--- PASSAGE ---

As a young man, my favorite basketball hero was UCLA coach John Wooden. In all of his 27 years as the Bruin head-coach, he never once asked his players to go out and win the game. He was not obsessed with focusing on winning. Instead, Coach Wooden simply asked that each player do their very best, that which they considered their greatest were capabilities. His emphasis was to be your best, you need to play your best, and only you could answer to yourself and no one else. This was his single and most important set of expectations. I attended the University of San Francisco, who had just won the remarkable distinction of winning 60 consecutive games, a record that was felt to be unfathomable and unattainable. Coach Wooden’s teams went on to surpass that unreachable record—a human feat only accomplished by the coach’s Creed below:
​
Coach John Wooden’s 10 Rules To Live By
-
Corinthians 13. Have faith, hope, and charity—“and now abide faith, hope, charity, these three; but the greatest of the these is charity.”
-
Make each day your masterpiece.
-
Drink deeply from the good books.
-
Freedom from desire leads to inner peace (Lao-Tzu)

--- INFORMATION PROVIDED ---

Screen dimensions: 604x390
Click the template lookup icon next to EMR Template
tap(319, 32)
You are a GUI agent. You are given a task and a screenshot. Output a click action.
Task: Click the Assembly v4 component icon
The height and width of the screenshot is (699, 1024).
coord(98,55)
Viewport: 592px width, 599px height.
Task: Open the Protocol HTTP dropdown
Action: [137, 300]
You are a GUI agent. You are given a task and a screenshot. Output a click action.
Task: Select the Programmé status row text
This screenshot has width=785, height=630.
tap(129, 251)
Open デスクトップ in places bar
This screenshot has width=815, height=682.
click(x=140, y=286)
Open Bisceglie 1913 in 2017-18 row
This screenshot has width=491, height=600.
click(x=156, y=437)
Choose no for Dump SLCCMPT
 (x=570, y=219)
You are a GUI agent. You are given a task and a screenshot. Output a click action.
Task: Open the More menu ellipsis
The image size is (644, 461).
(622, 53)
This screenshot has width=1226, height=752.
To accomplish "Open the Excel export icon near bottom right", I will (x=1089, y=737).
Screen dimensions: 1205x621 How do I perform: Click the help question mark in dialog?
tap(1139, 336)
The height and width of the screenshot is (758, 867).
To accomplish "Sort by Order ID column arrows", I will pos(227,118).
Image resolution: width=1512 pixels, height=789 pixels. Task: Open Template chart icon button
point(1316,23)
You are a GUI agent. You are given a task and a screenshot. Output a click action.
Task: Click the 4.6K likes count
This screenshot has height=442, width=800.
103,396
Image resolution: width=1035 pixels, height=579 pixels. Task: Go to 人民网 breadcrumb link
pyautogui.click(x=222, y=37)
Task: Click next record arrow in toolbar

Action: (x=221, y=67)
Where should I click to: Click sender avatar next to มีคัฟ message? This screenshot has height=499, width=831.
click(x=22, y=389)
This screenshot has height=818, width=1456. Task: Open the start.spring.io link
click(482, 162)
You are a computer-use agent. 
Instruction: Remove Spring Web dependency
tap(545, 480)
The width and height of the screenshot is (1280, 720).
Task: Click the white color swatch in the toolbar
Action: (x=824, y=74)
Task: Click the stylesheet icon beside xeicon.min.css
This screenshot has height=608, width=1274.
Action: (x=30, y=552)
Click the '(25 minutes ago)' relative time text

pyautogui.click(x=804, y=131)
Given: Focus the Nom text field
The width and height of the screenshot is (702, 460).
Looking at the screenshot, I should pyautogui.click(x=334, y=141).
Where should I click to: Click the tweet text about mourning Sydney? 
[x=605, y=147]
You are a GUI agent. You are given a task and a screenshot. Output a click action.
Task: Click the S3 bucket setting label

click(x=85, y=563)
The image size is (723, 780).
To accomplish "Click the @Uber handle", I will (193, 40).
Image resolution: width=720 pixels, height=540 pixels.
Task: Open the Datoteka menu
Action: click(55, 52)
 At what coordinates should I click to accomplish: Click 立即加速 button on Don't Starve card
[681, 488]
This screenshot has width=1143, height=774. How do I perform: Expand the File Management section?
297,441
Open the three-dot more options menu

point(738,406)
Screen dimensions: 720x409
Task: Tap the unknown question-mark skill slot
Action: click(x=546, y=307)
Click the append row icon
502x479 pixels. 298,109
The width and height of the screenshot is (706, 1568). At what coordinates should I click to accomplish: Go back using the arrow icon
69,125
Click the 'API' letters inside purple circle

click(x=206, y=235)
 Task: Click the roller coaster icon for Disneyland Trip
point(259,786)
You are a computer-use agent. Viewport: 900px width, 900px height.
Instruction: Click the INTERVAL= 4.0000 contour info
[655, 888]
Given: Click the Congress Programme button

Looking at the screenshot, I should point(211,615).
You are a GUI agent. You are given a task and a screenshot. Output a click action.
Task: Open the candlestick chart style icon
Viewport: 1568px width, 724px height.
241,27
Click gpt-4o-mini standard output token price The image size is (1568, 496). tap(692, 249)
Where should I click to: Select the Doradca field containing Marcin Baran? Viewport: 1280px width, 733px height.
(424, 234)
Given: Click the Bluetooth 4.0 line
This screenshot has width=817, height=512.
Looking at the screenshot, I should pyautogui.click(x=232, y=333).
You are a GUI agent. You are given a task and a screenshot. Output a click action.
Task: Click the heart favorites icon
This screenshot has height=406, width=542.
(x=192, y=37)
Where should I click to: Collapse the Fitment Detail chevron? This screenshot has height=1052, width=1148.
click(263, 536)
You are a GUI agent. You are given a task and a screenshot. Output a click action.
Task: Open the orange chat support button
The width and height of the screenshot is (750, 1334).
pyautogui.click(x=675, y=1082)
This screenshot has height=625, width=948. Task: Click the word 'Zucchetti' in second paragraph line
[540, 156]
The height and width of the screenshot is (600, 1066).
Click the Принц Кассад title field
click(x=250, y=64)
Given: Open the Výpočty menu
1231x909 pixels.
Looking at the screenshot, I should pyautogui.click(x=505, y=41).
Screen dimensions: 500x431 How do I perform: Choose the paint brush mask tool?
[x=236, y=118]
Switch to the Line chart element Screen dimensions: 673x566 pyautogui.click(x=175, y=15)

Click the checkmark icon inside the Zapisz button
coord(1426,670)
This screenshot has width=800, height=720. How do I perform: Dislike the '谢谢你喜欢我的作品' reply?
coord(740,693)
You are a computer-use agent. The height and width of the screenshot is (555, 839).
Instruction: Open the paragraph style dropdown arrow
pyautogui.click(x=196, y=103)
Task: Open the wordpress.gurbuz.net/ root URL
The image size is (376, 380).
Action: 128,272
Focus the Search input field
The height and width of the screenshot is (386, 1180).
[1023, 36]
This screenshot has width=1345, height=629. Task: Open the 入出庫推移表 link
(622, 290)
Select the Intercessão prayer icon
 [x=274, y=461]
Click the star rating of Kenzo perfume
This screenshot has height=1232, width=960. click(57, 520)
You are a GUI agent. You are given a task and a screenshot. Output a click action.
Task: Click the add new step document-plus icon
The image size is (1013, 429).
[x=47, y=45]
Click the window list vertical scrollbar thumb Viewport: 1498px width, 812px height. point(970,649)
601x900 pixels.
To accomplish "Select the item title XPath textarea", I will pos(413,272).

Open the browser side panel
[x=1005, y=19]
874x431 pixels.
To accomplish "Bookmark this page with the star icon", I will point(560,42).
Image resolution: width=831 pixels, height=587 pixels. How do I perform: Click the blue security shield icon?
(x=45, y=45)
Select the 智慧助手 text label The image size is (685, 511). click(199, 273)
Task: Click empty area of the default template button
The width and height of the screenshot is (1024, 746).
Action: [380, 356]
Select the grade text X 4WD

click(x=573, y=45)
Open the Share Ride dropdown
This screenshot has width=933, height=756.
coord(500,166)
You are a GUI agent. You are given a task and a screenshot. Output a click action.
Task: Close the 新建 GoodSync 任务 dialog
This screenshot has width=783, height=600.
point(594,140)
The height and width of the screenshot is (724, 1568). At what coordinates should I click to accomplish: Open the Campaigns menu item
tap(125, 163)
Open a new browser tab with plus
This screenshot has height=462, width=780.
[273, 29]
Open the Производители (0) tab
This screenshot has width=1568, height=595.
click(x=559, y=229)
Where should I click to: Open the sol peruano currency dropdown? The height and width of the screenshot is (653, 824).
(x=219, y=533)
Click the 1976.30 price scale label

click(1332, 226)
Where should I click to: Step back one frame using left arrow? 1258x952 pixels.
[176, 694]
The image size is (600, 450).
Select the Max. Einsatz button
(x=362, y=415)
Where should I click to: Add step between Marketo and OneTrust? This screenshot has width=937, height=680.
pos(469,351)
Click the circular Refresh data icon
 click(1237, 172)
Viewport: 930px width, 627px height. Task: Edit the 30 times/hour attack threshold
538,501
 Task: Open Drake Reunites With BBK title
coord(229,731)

---

### TASKS AND EXERCISES
1. According to the passage on Coach John Wooden, how many years did he serve as the Bruin head coach?
2. Write the next part of the passage on Coach John Wooden, starting after its last line.
The data plays no part in these tasks.

### EXPECTED RESULTS
1. 27 years

2.
-
Failure to prepare is preparing to fail. I will get ready, and then, perhaps my chance will come.
-
Ability may get you to the top, but it takes character to keep you there (Abraham Lincoln).
-
Help others.
-
It is better to trust and be disappointed occasionally than to distrust and be miserable all the time.
-
Almost anyone can stand adversity, but to test a person’s character, give them power (Abraham Lincoln).
-
Be more interested in your character, which is what you really are, than your reputation, which is what others perceive you to be.
John D Rockefeller Jr. initially struggled with shyness but later became an icon of philanthropy, ecology, art, and educational causes. During his early twentieth century lifetime, he gave more than a half-billion dollars in contributions to highly justified causes. In today’s dollars, they would amount to at least 10 billion dollars. He was an extremely conscientious donor who, by example, led the world as the largest philanthropic donor of his time. His reputation and beliefs became a prescription for success in both life and business. His “Beliefs” are as follows:
JOHN D. ROCKEFELLER JR. “I BELIEVE”
I believe that every right implies a responsibility; every opportunity, an obligation; every possession, a duty.
I believe that the law was made for man, and not man for the law; that government is a servant of the people and not their master.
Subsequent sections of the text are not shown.